Keep to one stretch of the data below, the lines from the one with "This screenshot has height=332, width=541." up to and including the one with "Task: View reactions on Fred Kim's comment", and return that stretch exactly.

Records provided -
######

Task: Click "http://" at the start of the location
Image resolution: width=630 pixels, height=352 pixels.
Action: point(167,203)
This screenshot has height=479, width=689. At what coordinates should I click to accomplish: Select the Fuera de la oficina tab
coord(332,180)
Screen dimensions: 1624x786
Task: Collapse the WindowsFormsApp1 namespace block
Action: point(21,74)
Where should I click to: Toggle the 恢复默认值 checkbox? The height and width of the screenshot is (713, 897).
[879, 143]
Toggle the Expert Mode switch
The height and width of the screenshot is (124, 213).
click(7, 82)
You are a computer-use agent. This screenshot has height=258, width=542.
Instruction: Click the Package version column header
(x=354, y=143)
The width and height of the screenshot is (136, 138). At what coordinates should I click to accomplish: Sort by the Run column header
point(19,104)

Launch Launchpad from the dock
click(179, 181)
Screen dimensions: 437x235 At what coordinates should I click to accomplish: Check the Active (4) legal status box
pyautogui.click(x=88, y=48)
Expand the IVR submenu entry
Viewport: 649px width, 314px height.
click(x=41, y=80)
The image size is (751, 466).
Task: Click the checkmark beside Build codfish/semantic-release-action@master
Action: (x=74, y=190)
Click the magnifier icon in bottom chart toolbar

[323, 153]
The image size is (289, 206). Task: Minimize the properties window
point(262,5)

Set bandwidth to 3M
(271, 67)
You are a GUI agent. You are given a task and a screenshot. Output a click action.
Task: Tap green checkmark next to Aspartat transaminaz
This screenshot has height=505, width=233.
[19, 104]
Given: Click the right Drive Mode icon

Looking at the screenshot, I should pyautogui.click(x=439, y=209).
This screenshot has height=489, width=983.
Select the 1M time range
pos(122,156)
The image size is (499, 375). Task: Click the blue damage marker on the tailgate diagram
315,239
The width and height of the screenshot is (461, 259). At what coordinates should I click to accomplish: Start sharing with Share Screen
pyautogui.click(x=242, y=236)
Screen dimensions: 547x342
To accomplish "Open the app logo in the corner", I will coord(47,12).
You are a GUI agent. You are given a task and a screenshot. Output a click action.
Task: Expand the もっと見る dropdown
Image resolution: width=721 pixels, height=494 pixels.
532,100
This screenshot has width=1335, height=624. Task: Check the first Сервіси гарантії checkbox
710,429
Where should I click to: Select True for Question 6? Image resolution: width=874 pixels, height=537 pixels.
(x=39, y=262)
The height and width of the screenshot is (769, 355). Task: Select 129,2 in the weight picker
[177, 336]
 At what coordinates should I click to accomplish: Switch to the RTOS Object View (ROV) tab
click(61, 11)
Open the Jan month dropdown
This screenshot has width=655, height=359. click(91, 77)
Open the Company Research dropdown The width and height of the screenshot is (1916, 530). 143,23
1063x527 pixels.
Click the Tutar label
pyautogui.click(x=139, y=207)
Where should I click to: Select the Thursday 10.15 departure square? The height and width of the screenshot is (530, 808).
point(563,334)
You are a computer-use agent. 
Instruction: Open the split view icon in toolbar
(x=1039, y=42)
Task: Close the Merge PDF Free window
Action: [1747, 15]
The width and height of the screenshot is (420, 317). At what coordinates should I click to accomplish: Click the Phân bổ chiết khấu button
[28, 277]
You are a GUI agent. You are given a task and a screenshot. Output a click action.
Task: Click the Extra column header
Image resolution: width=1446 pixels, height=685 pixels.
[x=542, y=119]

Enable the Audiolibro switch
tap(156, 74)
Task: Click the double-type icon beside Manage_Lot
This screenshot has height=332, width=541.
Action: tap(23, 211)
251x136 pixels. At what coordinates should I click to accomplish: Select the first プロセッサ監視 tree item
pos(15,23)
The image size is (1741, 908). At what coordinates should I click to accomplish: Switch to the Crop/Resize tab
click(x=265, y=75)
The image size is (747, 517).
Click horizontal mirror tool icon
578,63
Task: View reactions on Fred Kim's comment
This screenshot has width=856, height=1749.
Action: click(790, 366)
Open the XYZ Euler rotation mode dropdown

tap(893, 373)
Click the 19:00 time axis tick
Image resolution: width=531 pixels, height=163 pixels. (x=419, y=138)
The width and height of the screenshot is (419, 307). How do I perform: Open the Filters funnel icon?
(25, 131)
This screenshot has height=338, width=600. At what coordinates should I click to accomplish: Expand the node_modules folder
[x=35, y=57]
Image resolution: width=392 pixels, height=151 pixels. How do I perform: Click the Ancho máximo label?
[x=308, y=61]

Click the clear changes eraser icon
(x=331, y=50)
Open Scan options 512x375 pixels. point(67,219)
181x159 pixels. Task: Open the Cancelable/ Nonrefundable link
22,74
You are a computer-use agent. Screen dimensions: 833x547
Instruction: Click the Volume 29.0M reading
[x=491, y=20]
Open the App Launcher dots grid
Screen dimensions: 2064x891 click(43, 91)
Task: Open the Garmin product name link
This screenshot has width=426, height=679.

######

Final answer -
This screenshot has height=332, width=541.
Action: tap(23, 211)
251x136 pixels. At what coordinates should I click to accomplish: Select the first プロセッサ監視 tree item
pos(15,23)
The image size is (1741, 908). At what coordinates should I click to accomplish: Switch to the Crop/Resize tab
click(x=265, y=75)
The image size is (747, 517).
Click horizontal mirror tool icon
578,63
Task: View reactions on Fred Kim's comment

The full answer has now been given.